Aim of the task: The data below must be copied in full and without any change.

(Beginning of Provided data)

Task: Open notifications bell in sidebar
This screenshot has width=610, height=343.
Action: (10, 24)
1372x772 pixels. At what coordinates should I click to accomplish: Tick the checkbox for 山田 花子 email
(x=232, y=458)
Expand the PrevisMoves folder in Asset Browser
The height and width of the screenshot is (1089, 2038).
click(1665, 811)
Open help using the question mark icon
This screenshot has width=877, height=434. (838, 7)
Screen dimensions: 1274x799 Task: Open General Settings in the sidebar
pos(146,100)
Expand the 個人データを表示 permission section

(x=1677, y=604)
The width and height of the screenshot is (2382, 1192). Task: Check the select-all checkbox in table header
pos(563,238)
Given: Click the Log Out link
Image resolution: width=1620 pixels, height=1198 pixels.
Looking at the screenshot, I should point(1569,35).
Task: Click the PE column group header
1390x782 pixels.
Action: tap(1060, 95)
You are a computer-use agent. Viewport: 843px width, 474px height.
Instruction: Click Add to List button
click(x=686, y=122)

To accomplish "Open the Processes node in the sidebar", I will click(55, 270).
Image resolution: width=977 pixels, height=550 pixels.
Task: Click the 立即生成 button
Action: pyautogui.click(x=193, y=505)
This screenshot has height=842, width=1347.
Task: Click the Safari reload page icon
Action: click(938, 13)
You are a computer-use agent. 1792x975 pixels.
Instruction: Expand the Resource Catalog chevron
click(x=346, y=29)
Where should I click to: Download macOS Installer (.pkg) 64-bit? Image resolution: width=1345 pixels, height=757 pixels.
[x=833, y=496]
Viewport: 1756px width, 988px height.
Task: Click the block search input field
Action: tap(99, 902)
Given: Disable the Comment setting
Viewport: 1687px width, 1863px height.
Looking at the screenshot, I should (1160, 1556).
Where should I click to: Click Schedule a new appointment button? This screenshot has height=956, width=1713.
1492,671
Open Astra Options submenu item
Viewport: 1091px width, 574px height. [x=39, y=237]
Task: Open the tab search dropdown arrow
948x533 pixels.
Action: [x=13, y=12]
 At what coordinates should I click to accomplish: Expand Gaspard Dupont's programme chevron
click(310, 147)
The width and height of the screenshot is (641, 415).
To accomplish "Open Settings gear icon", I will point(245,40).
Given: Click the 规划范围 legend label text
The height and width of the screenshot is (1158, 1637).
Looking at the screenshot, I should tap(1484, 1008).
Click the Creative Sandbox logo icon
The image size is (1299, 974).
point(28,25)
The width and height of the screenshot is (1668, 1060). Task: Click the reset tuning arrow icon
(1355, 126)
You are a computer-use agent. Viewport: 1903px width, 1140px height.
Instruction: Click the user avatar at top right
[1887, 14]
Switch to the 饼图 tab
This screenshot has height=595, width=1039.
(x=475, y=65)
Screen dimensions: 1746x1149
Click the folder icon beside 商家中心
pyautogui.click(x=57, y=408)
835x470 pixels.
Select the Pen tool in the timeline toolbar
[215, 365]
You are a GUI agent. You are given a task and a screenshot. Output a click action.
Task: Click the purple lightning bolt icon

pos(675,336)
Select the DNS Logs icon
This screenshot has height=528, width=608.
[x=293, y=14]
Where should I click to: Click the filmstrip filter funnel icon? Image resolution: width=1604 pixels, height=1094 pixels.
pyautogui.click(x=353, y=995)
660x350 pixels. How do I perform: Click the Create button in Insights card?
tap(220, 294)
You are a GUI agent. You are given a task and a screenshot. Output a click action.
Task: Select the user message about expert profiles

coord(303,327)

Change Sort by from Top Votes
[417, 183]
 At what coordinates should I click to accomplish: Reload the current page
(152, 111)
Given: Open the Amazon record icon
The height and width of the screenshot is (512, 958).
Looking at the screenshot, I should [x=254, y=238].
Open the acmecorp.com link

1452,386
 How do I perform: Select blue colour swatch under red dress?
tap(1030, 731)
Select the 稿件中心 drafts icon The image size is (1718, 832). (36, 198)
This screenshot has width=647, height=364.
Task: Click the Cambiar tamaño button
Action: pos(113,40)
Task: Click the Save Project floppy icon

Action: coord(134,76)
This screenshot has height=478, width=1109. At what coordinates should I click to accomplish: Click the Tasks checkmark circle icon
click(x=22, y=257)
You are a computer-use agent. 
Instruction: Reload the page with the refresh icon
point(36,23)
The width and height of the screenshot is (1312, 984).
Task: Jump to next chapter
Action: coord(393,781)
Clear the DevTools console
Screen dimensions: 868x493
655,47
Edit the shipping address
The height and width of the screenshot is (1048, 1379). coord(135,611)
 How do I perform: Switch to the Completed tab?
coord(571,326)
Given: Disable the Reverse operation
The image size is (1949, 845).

(End of Provided data)

Written solution:
Task: Open notifications bell in sidebar
This screenshot has width=610, height=343.
Action: (10, 24)
1372x772 pixels. At what coordinates should I click to accomplish: Tick the checkbox for 山田 花子 email
(x=232, y=458)
Expand the PrevisMoves folder in Asset Browser
The height and width of the screenshot is (1089, 2038).
click(1665, 811)
Open help using the question mark icon
This screenshot has width=877, height=434. (838, 7)
Screen dimensions: 1274x799 Task: Open General Settings in the sidebar
pos(146,100)
Expand the 個人データを表示 permission section

(x=1677, y=604)
The width and height of the screenshot is (2382, 1192). Task: Check the select-all checkbox in table header
pos(563,238)
Given: Click the Log Out link
Image resolution: width=1620 pixels, height=1198 pixels.
Looking at the screenshot, I should point(1569,35).
Task: Click the PE column group header
1390x782 pixels.
Action: tap(1060, 95)
You are a computer-use agent. Viewport: 843px width, 474px height.
Instruction: Click Add to List button
click(x=686, y=122)

To accomplish "Open the Processes node in the sidebar", I will click(55, 270).
Image resolution: width=977 pixels, height=550 pixels.
Task: Click the 立即生成 button
Action: pyautogui.click(x=193, y=505)
This screenshot has height=842, width=1347.
Task: Click the Safari reload page icon
Action: click(938, 13)
You are a computer-use agent. 1792x975 pixels.
Instruction: Expand the Resource Catalog chevron
click(x=346, y=29)
Where should I click to: Download macOS Installer (.pkg) 64-bit? Image resolution: width=1345 pixels, height=757 pixels.
[x=833, y=496]
Viewport: 1756px width, 988px height.
Task: Click the block search input field
Action: tap(99, 902)
Given: Disable the Comment setting
Viewport: 1687px width, 1863px height.
Looking at the screenshot, I should (1160, 1556).
Where should I click to: Click Schedule a new appointment button? This screenshot has height=956, width=1713.
1492,671
Open Astra Options submenu item
Viewport: 1091px width, 574px height. [x=39, y=237]
Task: Open the tab search dropdown arrow
948x533 pixels.
Action: [x=13, y=12]
 At what coordinates should I click to accomplish: Expand Gaspard Dupont's programme chevron
click(310, 147)
The width and height of the screenshot is (641, 415).
To accomplish "Open Settings gear icon", I will point(245,40).
Given: Click the 规划范围 legend label text
The height and width of the screenshot is (1158, 1637).
Looking at the screenshot, I should tap(1484, 1008).
Click the Creative Sandbox logo icon
The image size is (1299, 974).
point(28,25)
The width and height of the screenshot is (1668, 1060). Task: Click the reset tuning arrow icon
(1355, 126)
You are a computer-use agent. Viewport: 1903px width, 1140px height.
Instruction: Click the user avatar at top right
[1887, 14]
Switch to the 饼图 tab
This screenshot has height=595, width=1039.
(x=475, y=65)
Screen dimensions: 1746x1149
Click the folder icon beside 商家中心
pyautogui.click(x=57, y=408)
835x470 pixels.
Select the Pen tool in the timeline toolbar
[215, 365]
You are a GUI agent. You are given a task and a screenshot. Output a click action.
Task: Click the purple lightning bolt icon

pos(675,336)
Select the DNS Logs icon
This screenshot has height=528, width=608.
[x=293, y=14]
Where should I click to: Click the filmstrip filter funnel icon? Image resolution: width=1604 pixels, height=1094 pixels.
pyautogui.click(x=353, y=995)
660x350 pixels. How do I perform: Click the Create button in Insights card?
tap(220, 294)
You are a GUI agent. You are given a task and a screenshot. Output a click action.
Task: Select the user message about expert profiles

coord(303,327)

Change Sort by from Top Votes
[417, 183]
 At what coordinates should I click to accomplish: Reload the current page
(152, 111)
Given: Open the Amazon record icon
The height and width of the screenshot is (512, 958).
Looking at the screenshot, I should [x=254, y=238].
Open the acmecorp.com link

1452,386
 How do I perform: Select blue colour swatch under red dress?
tap(1030, 731)
Select the 稿件中心 drafts icon The image size is (1718, 832). (36, 198)
This screenshot has width=647, height=364.
Task: Click the Cambiar tamaño button
Action: pos(113,40)
Task: Click the Save Project floppy icon

Action: coord(134,76)
This screenshot has height=478, width=1109. At what coordinates should I click to accomplish: Click the Tasks checkmark circle icon
click(x=22, y=257)
You are a computer-use agent. 
Instruction: Reload the page with the refresh icon
point(36,23)
The width and height of the screenshot is (1312, 984).
Task: Jump to next chapter
Action: coord(393,781)
Clear the DevTools console
Screen dimensions: 868x493
655,47
Edit the shipping address
The height and width of the screenshot is (1048, 1379). coord(135,611)
 How do I perform: Switch to the Completed tab?
coord(571,326)
Given: Disable the Reverse operation
The image size is (1949, 845).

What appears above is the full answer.